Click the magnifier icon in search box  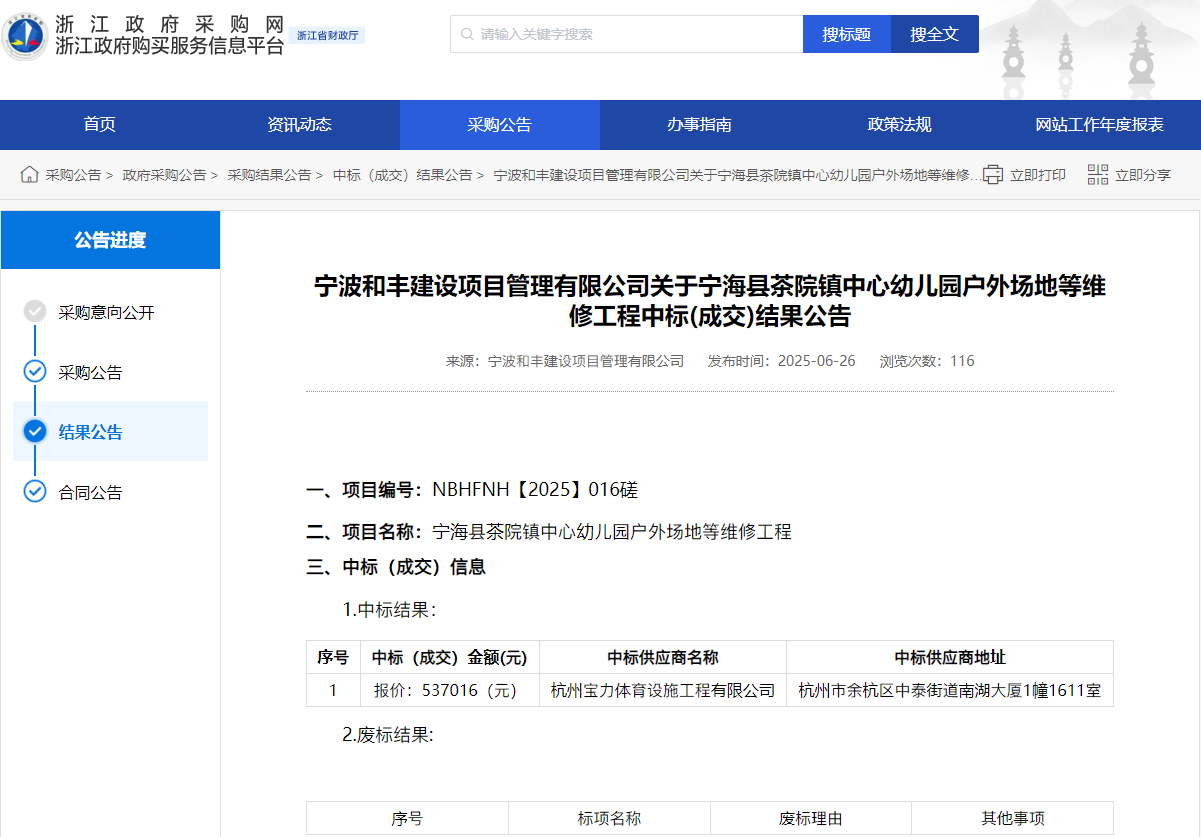click(467, 34)
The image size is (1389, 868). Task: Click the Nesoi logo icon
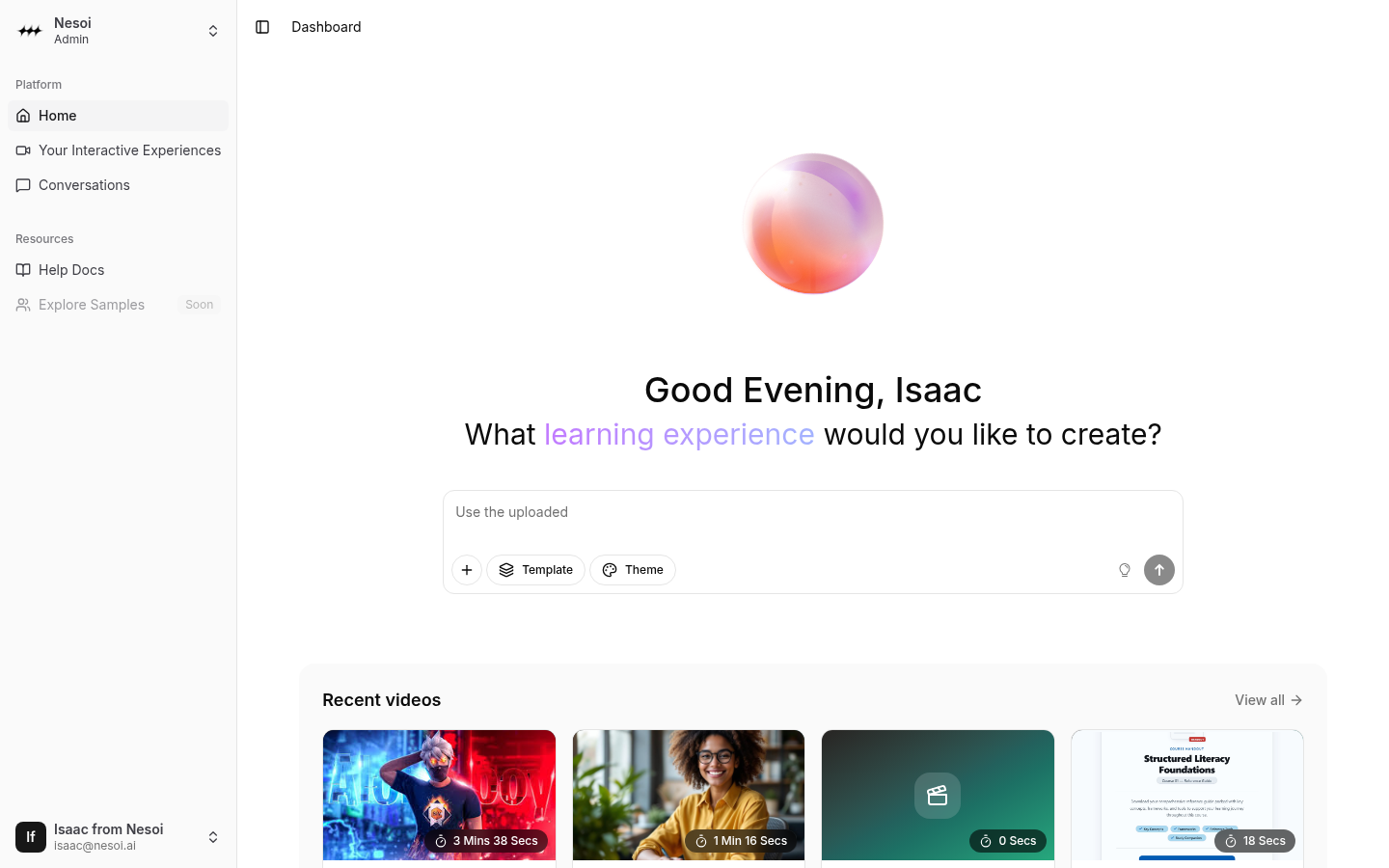(x=31, y=31)
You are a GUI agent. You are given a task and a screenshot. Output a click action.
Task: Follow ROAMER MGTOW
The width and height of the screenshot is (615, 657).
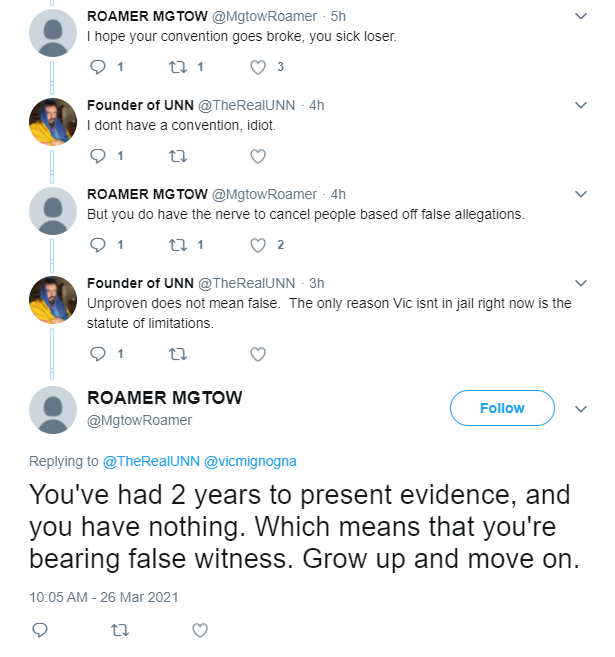(x=502, y=408)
* * *
REQUIRED WORK. Starting with the line that contains "The image size", reproduce every line down to the end of the listing above, both endpoints included. Pictures stay out.

YOUR SOLUTION.
The image size is (1389, 868). Task: Click the Nesoi logo icon
(x=31, y=31)
You are a GUI agent. You are given a task and a screenshot. Output a click action.
Task: Follow ROAMER MGTOW
The width and height of the screenshot is (615, 657).
(x=502, y=408)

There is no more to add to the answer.